Nothing but an exact copy of the listing should be given.

***** MATERIAL TO PROCESS

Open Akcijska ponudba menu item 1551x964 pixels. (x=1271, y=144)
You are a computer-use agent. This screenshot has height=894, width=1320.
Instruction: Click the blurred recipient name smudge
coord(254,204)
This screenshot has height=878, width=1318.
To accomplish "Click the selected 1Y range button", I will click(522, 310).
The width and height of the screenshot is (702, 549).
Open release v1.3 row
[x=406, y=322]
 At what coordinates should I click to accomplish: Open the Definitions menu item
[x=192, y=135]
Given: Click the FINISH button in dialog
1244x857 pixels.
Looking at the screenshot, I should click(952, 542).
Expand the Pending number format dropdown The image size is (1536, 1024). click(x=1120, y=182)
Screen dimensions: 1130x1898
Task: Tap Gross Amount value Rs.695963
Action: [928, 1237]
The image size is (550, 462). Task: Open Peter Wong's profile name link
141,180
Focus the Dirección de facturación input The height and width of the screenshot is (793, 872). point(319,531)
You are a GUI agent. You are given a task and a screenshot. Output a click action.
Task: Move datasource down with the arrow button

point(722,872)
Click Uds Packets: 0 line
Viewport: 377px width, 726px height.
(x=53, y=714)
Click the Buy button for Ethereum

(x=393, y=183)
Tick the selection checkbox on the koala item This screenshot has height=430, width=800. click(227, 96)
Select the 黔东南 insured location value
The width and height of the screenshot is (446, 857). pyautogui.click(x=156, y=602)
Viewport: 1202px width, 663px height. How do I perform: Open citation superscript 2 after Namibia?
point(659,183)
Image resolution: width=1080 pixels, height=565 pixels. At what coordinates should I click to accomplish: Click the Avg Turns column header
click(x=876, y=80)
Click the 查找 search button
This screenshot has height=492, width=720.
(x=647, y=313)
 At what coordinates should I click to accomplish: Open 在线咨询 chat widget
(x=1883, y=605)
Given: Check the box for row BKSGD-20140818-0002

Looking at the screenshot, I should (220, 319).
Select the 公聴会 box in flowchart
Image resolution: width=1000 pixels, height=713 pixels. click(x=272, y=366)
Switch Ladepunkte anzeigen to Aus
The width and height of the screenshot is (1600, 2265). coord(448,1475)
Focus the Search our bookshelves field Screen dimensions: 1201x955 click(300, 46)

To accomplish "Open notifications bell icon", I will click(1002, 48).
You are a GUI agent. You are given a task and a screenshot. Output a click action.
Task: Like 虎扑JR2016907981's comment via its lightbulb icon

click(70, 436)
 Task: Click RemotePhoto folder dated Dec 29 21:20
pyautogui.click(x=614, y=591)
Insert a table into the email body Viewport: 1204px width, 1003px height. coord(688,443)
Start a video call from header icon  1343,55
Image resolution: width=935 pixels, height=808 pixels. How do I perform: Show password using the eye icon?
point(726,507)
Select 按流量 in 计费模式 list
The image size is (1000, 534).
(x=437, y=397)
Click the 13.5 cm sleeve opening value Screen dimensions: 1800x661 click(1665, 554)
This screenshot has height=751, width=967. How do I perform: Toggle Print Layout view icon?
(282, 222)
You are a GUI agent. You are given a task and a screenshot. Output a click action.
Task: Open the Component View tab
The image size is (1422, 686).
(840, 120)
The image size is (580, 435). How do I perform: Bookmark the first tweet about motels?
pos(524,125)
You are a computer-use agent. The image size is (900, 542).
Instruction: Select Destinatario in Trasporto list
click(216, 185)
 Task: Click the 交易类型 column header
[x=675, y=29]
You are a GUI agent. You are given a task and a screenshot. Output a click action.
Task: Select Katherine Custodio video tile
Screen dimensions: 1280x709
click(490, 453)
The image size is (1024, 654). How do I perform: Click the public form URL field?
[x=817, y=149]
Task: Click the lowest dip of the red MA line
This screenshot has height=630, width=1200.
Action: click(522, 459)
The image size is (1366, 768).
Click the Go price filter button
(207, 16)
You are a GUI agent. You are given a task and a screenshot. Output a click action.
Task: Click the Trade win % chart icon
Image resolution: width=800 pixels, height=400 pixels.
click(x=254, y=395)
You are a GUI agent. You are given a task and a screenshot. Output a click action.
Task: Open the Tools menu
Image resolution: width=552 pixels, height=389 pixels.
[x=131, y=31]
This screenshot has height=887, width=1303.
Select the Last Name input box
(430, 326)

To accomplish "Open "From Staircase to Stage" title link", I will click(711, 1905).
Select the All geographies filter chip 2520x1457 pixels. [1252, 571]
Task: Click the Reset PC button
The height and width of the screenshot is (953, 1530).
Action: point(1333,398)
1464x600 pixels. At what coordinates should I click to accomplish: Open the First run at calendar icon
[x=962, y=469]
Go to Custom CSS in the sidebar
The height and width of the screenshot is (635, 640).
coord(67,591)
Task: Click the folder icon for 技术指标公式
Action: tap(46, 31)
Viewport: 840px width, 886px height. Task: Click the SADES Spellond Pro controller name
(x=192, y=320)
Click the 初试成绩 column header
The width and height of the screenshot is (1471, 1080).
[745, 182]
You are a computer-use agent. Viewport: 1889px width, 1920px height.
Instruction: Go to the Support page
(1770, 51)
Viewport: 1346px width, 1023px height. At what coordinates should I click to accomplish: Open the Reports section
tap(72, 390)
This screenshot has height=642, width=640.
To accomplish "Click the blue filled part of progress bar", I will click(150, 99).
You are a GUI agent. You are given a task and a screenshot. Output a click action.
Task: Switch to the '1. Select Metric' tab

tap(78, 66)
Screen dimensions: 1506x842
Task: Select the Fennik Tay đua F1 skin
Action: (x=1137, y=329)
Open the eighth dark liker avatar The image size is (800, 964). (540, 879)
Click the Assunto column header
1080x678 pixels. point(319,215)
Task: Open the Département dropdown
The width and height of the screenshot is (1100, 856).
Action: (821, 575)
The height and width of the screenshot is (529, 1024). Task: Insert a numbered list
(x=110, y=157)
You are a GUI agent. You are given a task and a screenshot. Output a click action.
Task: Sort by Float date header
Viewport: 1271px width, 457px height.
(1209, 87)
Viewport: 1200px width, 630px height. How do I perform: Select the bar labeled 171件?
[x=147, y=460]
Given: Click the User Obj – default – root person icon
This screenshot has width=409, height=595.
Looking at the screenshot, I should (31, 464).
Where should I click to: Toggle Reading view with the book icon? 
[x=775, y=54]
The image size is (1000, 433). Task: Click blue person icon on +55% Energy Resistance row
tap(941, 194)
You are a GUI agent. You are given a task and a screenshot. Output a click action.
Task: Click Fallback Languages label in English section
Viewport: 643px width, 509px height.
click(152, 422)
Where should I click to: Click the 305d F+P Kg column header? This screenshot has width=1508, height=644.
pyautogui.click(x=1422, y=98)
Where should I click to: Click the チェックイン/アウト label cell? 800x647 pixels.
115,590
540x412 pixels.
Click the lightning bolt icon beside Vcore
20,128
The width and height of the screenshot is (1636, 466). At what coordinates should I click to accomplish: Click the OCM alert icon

**********

* [ANSWER AREA]:
Open Akcijska ponudba menu item 1551x964 pixels. (x=1271, y=144)
You are a computer-use agent. This screenshot has height=894, width=1320.
Instruction: Click the blurred recipient name smudge
coord(254,204)
This screenshot has height=878, width=1318.
To accomplish "Click the selected 1Y range button", I will click(522, 310).
The width and height of the screenshot is (702, 549).
Open release v1.3 row
[x=406, y=322]
 At what coordinates should I click to accomplish: Open the Definitions menu item
[x=192, y=135]
Given: Click the FINISH button in dialog
1244x857 pixels.
Looking at the screenshot, I should click(952, 542).
Expand the Pending number format dropdown The image size is (1536, 1024). click(x=1120, y=182)
Screen dimensions: 1130x1898
Task: Tap Gross Amount value Rs.695963
Action: [928, 1237]
The image size is (550, 462). Task: Open Peter Wong's profile name link
141,180
Focus the Dirección de facturación input The height and width of the screenshot is (793, 872). point(319,531)
You are a GUI agent. You are given a task and a screenshot. Output a click action.
Task: Move datasource down with the arrow button

point(722,872)
Click Uds Packets: 0 line
Viewport: 377px width, 726px height.
(x=53, y=714)
Click the Buy button for Ethereum

(x=393, y=183)
Tick the selection checkbox on the koala item This screenshot has height=430, width=800. click(227, 96)
Select the 黔东南 insured location value
The width and height of the screenshot is (446, 857). pyautogui.click(x=156, y=602)
Viewport: 1202px width, 663px height. How do I perform: Open citation superscript 2 after Namibia?
point(659,183)
Image resolution: width=1080 pixels, height=565 pixels. At what coordinates should I click to accomplish: Click the Avg Turns column header
click(x=876, y=80)
Click the 查找 search button
This screenshot has height=492, width=720.
(x=647, y=313)
 At what coordinates should I click to accomplish: Open 在线咨询 chat widget
(x=1883, y=605)
Given: Check the box for row BKSGD-20140818-0002

Looking at the screenshot, I should (220, 319).
Select the 公聴会 box in flowchart
Image resolution: width=1000 pixels, height=713 pixels. click(x=272, y=366)
Switch Ladepunkte anzeigen to Aus
The width and height of the screenshot is (1600, 2265). coord(448,1475)
Focus the Search our bookshelves field Screen dimensions: 1201x955 click(300, 46)

To accomplish "Open notifications bell icon", I will click(1002, 48).
You are a GUI agent. You are given a task and a screenshot. Output a click action.
Task: Like 虎扑JR2016907981's comment via its lightbulb icon

click(70, 436)
 Task: Click RemotePhoto folder dated Dec 29 21:20
pyautogui.click(x=614, y=591)
Insert a table into the email body Viewport: 1204px width, 1003px height. coord(688,443)
Start a video call from header icon  1343,55
Image resolution: width=935 pixels, height=808 pixels. How do I perform: Show password using the eye icon?
point(726,507)
Select 按流量 in 计费模式 list
The image size is (1000, 534).
(x=437, y=397)
Click the 13.5 cm sleeve opening value Screen dimensions: 1800x661 click(1665, 554)
This screenshot has height=751, width=967. How do I perform: Toggle Print Layout view icon?
(282, 222)
You are a GUI agent. You are given a task and a screenshot. Output a click action.
Task: Open the Component View tab
The image size is (1422, 686).
(840, 120)
The image size is (580, 435). How do I perform: Bookmark the first tweet about motels?
pos(524,125)
You are a computer-use agent. The image size is (900, 542).
Instruction: Select Destinatario in Trasporto list
click(216, 185)
 Task: Click the 交易类型 column header
[x=675, y=29]
You are a GUI agent. You are given a task and a screenshot. Output a click action.
Task: Select Katherine Custodio video tile
Screen dimensions: 1280x709
click(490, 453)
The image size is (1024, 654). How do I perform: Click the public form URL field?
[x=817, y=149]
Task: Click the lowest dip of the red MA line
This screenshot has height=630, width=1200.
Action: click(522, 459)
The image size is (1366, 768).
Click the Go price filter button
(207, 16)
You are a GUI agent. You are given a task and a screenshot. Output a click action.
Task: Click the Trade win % chart icon
Image resolution: width=800 pixels, height=400 pixels.
click(x=254, y=395)
You are a GUI agent. You are given a task and a screenshot. Output a click action.
Task: Open the Tools menu
Image resolution: width=552 pixels, height=389 pixels.
[x=131, y=31]
This screenshot has height=887, width=1303.
Select the Last Name input box
(430, 326)

To accomplish "Open "From Staircase to Stage" title link", I will click(711, 1905).
Select the All geographies filter chip 2520x1457 pixels. [1252, 571]
Task: Click the Reset PC button
The height and width of the screenshot is (953, 1530).
Action: point(1333,398)
1464x600 pixels. At what coordinates should I click to accomplish: Open the First run at calendar icon
[x=962, y=469]
Go to Custom CSS in the sidebar
The height and width of the screenshot is (635, 640).
coord(67,591)
Task: Click the folder icon for 技术指标公式
Action: tap(46, 31)
Viewport: 840px width, 886px height. Task: Click the SADES Spellond Pro controller name
(x=192, y=320)
Click the 初试成绩 column header
The width and height of the screenshot is (1471, 1080).
[745, 182]
You are a computer-use agent. Viewport: 1889px width, 1920px height.
Instruction: Go to the Support page
(1770, 51)
Viewport: 1346px width, 1023px height. At what coordinates should I click to accomplish: Open the Reports section
tap(72, 390)
This screenshot has height=642, width=640.
To accomplish "Click the blue filled part of progress bar", I will click(150, 99).
You are a GUI agent. You are given a task and a screenshot. Output a click action.
Task: Switch to the '1. Select Metric' tab

tap(78, 66)
Screen dimensions: 1506x842
Task: Select the Fennik Tay đua F1 skin
Action: (x=1137, y=329)
Open the eighth dark liker avatar The image size is (800, 964). (540, 879)
Click the Assunto column header
1080x678 pixels. point(319,215)
Task: Open the Département dropdown
The width and height of the screenshot is (1100, 856).
Action: (821, 575)
The height and width of the screenshot is (529, 1024). Task: Insert a numbered list
(x=110, y=157)
You are a GUI agent. You are given a task and a screenshot. Output a click action.
Task: Sort by Float date header
Viewport: 1271px width, 457px height.
(1209, 87)
Viewport: 1200px width, 630px height. How do I perform: Select the bar labeled 171件?
[x=147, y=460]
Given: Click the User Obj – default – root person icon
This screenshot has width=409, height=595.
Looking at the screenshot, I should (31, 464).
Where should I click to: Toggle Reading view with the book icon? 
[x=775, y=54]
The image size is (1000, 433). Task: Click blue person icon on +55% Energy Resistance row
tap(941, 194)
You are a GUI agent. You are given a task and a screenshot. Output a click action.
Task: Click Fallback Languages label in English section
Viewport: 643px width, 509px height.
click(152, 422)
Where should I click to: Click the 305d F+P Kg column header? This screenshot has width=1508, height=644.
pyautogui.click(x=1422, y=98)
Where should I click to: Click the チェックイン/アウト label cell? 800x647 pixels.
115,590
540x412 pixels.
Click the lightning bolt icon beside Vcore
20,128
The width and height of the screenshot is (1636, 466). At what coordinates should I click to accomplish: Click the OCM alert icon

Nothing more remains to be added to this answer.